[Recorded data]
# # # # # # #

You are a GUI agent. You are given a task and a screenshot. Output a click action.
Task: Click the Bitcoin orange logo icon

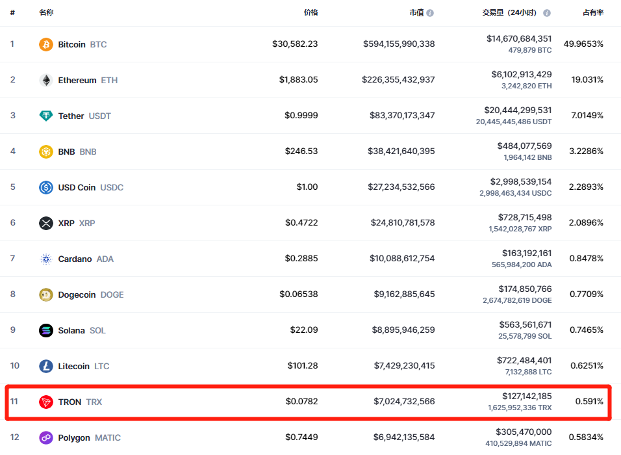(45, 44)
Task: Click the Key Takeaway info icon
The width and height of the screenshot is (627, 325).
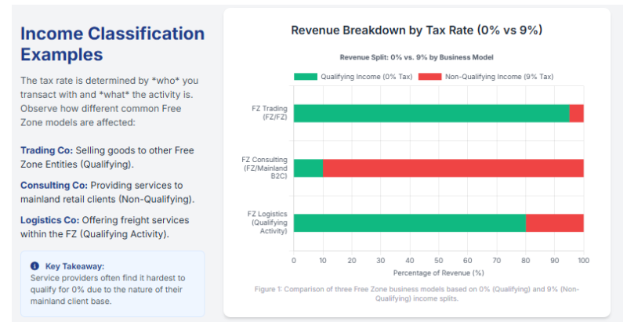Action: point(34,266)
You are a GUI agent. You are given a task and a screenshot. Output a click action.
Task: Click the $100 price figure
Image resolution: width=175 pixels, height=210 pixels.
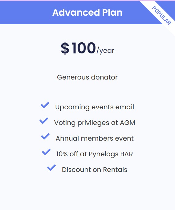78,48
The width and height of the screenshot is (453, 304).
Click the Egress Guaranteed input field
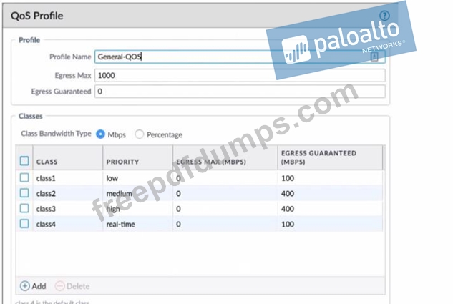240,92
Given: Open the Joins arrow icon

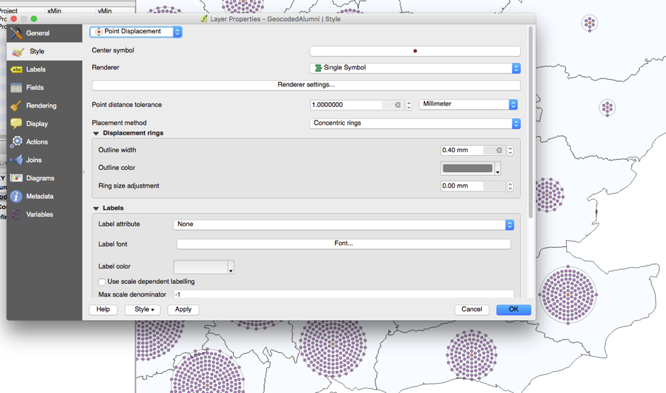Looking at the screenshot, I should coord(16,160).
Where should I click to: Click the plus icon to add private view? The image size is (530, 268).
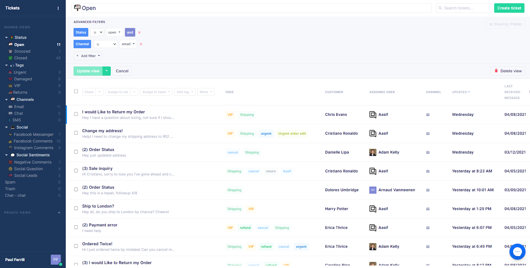click(59, 213)
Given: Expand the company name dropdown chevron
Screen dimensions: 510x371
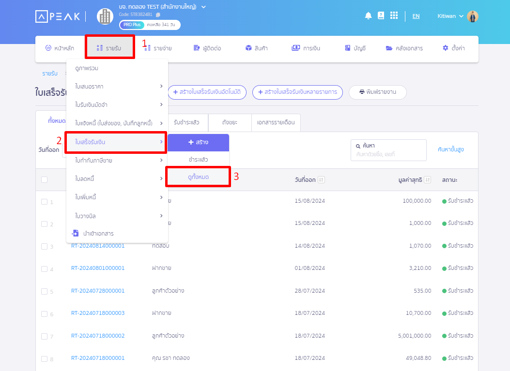Looking at the screenshot, I should (203, 7).
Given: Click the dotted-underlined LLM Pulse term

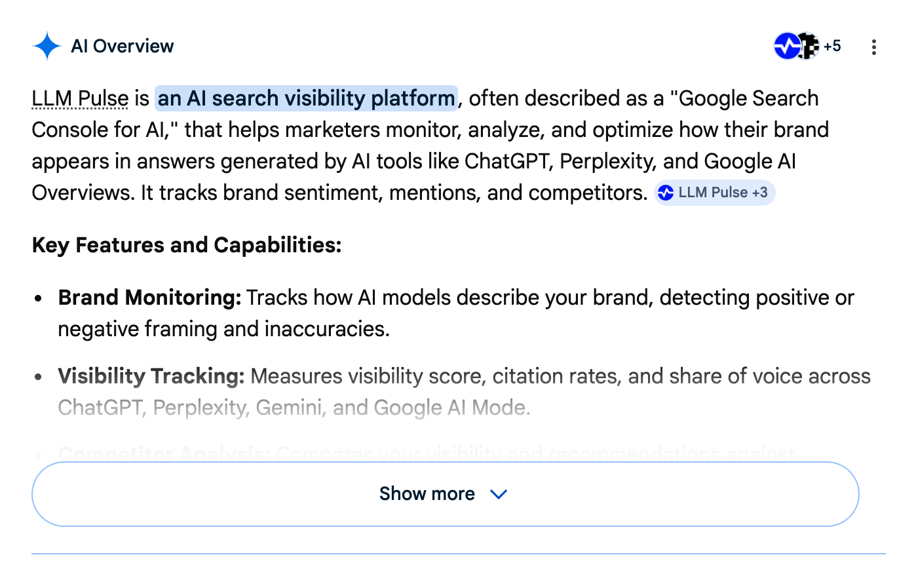Looking at the screenshot, I should click(80, 98).
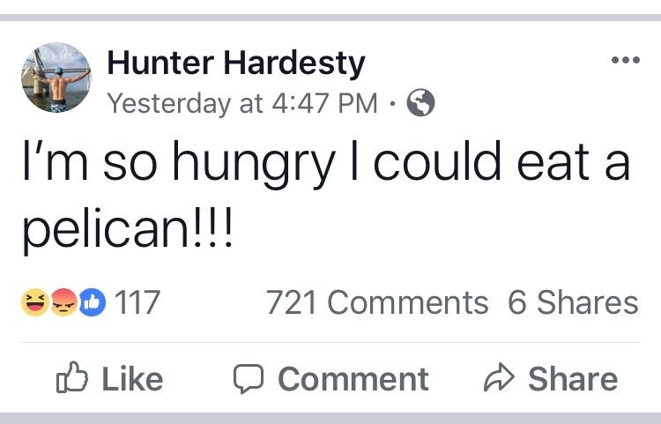Image resolution: width=661 pixels, height=424 pixels.
Task: Click the "Yesterday at 4:47 PM" timestamp
Action: pos(242,105)
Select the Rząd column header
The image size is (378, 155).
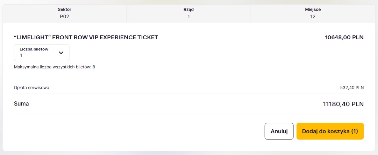tap(188, 9)
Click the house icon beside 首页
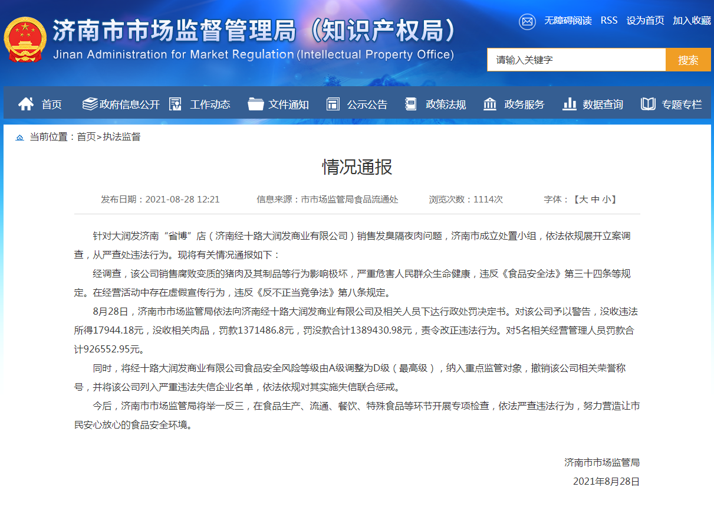714x513 pixels. pyautogui.click(x=26, y=104)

# # # # # # #

INSTRUCTIONS TO FOLLOW:
Reproduce exactly, and only, the part of the entries above that runs from the line with "Screen dimensions: 510x371" to the last line, both included. Pictures stay out.

EXERCISE SOLUTION:
Screen dimensions: 510x371
Looking at the screenshot, I should (203, 7).
Given: Click the dotted-underlined LLM Pulse term

Looking at the screenshot, I should click(80, 98).
Image resolution: width=661 pixels, height=424 pixels.
Task: Click the "Yesterday at 4:47 PM" timestamp
Action: pos(242,105)
Select the Rząd column header
The image size is (378, 155).
tap(188, 9)
Click the house icon beside 首页
714x513 pixels. pyautogui.click(x=26, y=104)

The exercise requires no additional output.